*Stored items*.
((

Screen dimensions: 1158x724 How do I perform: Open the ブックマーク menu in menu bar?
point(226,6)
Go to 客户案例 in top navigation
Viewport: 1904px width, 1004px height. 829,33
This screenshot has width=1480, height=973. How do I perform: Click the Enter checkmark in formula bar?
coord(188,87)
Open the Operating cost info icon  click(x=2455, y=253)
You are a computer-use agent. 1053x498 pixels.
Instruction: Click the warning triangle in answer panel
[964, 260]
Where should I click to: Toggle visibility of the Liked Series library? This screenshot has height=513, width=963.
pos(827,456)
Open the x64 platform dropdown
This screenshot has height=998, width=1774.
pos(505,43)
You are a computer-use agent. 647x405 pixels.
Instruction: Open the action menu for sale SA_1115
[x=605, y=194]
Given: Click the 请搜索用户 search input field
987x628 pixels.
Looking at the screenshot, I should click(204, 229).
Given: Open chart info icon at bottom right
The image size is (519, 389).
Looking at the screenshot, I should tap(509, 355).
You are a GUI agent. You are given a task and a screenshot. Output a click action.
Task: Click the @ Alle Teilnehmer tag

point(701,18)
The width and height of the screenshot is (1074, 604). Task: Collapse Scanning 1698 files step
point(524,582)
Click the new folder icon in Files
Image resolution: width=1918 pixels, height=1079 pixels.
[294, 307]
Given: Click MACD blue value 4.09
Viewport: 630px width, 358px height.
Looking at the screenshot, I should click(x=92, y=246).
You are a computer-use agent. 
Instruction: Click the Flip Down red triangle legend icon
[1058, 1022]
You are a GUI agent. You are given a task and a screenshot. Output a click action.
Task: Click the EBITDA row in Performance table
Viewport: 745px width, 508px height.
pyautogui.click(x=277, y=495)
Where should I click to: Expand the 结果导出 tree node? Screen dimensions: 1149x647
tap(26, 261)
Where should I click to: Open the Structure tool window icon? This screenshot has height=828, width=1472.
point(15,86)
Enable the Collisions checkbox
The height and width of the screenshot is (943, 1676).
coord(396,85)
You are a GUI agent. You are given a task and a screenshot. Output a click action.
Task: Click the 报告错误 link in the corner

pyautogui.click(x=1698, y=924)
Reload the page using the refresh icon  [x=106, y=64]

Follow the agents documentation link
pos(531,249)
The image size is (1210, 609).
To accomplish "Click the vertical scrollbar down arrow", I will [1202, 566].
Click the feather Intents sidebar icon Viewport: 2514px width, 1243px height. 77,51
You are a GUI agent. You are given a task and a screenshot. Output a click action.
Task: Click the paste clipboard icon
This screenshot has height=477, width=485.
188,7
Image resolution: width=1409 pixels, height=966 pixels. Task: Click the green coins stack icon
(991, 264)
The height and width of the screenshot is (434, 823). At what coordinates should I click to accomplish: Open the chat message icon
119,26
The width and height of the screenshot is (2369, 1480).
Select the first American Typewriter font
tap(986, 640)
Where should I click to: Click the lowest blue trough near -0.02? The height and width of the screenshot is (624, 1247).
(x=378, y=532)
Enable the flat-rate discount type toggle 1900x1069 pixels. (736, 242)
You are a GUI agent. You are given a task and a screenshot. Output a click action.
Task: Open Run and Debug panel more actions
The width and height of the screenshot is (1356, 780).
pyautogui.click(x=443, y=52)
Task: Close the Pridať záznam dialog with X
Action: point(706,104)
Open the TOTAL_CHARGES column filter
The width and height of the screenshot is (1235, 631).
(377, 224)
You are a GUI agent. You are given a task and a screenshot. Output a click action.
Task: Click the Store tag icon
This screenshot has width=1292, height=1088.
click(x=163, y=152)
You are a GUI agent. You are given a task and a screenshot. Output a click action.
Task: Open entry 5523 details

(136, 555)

))

*Task instructions*. Transcribe only the trailing portion of the entries above: the line that contains "This screenshot has width=1292, height=1088." and each line after it.

*Task solution*.
This screenshot has width=1292, height=1088.
click(x=163, y=152)
You are a GUI agent. You are given a task and a screenshot. Output a click action.
Task: Open entry 5523 details

(136, 555)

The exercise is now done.